Although there were certainly opportunities to recast a deal which, I would argue, could have worked better in the interests of all parts of the UK—I would highlight sanitary and phytosanitary alignments as being essential to that—and while I regret that those options have not been pursued today, I do not begrudge Northern Ireland a single aspect of what has been agreed in recent days or what appears in the statutory instruments.


The border is certainly a complex one to try to police, and that has been at the forefront of many of the discussions. By contrast, we have what would be a very straightforward border between Scotland and England were it ever to take on international significance.

There appears to be something of a contradiction, in that Northern Ireland cannot conform to the requirements of the single market to maintain access there, and also the UK internal market, in the event of a future divergence.
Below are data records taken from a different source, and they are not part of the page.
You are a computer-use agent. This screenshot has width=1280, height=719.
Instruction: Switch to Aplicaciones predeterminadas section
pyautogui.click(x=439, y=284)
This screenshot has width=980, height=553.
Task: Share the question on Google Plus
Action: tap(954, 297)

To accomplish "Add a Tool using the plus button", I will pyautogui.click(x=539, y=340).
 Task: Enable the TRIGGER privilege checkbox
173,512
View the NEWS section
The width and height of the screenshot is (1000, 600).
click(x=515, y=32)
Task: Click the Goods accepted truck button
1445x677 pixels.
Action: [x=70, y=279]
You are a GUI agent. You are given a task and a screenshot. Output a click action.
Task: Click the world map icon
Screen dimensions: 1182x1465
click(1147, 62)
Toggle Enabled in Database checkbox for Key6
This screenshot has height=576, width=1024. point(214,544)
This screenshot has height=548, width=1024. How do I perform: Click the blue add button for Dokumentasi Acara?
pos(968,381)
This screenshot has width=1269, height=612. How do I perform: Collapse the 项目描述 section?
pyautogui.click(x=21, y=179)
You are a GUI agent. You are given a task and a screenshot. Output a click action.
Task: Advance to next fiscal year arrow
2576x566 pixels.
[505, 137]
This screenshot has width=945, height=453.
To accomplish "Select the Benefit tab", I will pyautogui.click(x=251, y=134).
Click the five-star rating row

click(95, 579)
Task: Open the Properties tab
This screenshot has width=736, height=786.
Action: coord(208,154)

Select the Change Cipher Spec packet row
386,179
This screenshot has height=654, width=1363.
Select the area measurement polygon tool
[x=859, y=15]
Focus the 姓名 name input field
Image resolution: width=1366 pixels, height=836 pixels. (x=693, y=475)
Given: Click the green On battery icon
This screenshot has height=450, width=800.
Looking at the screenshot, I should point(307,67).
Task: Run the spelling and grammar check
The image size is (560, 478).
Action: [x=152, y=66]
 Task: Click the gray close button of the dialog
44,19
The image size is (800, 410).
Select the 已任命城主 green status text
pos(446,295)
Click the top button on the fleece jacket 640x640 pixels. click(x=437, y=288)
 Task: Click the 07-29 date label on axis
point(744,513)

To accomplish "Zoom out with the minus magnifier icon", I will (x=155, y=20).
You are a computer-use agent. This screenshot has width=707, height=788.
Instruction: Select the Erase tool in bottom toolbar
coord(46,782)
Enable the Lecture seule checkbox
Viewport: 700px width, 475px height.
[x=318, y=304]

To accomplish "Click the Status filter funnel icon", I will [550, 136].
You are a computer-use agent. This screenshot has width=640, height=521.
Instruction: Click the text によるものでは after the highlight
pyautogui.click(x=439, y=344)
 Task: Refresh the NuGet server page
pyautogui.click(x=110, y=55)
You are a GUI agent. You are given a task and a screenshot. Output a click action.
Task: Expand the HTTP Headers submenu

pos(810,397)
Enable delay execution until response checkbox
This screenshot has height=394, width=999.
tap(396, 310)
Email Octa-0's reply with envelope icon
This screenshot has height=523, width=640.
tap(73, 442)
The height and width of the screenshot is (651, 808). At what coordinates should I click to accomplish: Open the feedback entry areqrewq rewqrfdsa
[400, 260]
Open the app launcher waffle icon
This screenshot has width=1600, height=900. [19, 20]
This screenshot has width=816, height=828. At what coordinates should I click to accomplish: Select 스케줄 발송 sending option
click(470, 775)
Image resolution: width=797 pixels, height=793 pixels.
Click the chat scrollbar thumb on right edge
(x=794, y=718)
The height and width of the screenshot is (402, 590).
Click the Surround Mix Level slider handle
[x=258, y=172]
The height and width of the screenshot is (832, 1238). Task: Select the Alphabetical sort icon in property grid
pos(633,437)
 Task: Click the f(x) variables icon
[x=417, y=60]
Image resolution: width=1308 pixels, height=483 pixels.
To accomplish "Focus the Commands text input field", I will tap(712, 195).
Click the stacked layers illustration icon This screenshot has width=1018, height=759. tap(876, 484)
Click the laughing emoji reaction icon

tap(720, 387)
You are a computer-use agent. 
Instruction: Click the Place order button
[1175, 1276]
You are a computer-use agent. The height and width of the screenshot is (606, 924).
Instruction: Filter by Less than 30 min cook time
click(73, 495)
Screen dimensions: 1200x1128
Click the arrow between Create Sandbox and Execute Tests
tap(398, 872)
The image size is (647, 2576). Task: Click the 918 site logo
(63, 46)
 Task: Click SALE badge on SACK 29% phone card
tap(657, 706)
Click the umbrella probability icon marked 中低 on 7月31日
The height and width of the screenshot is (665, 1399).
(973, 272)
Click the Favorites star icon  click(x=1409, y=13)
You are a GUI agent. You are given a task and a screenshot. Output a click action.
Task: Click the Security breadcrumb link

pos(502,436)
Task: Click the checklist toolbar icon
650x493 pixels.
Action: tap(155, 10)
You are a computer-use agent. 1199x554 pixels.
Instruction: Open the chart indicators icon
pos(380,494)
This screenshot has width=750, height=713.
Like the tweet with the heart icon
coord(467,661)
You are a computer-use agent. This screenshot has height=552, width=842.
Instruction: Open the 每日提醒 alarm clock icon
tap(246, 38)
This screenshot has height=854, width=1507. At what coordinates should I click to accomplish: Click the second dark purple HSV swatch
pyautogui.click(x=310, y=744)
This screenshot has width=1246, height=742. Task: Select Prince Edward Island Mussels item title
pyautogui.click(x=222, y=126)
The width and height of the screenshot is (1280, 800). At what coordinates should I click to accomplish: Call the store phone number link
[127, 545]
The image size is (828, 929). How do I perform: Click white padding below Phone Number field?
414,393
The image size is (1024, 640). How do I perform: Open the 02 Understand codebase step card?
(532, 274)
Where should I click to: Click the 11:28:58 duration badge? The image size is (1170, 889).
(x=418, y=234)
That brings to mind paragraph 146 of the Command Paper, which provides that

“the Government will legislate to require that a Minister in charge…must assess whether or not”


“has an impact on trade between Great Britain and Northern Ireland”

and make statements.

That contrasts with new section 38A (1) of the SI, which states:

“His Majesty’s Government must not ratify a Northern Ireland-related agreement with the European Union that would create a new regulatory border”.

A Minister might lay a statement before Parliament to that effect, but that does not mean that the Minister’s opinion will necessarily be shared, or make the statement any less subjective. Ministers might be capable of thinking six impossible things before breakfast, and indeed at times during the Brexit debate it seemed that that was a necessary qualification for office. Nevertheless, I would be grateful if the Secretary of State, in summing up the debate, could clarify how any such dispute might ultimately be determined and resolved.

With these publications, we appear to have reached something of a conclusion. It has been a thoroughly exhausting process, which has occupied talents and energies—not just in the Government and Parliament here, but across swathes of public life in Northern Ireland and beyond—that could, I believe, have been directed more productively. Much work has built up in the absence of an Assembly, but hopefully these provisions will allow for all the political mechanisms to bring the Assembly back. It is important for that to happen because a peaceful, prosperous Northern Ireland, at ease with itself, in control of its future and able to be respectful of all shades of opinion, is manifestly in the interests of all people in all these islands. To the extent that the statutory instruments pave a way towards restoring that state of affairs, we support them.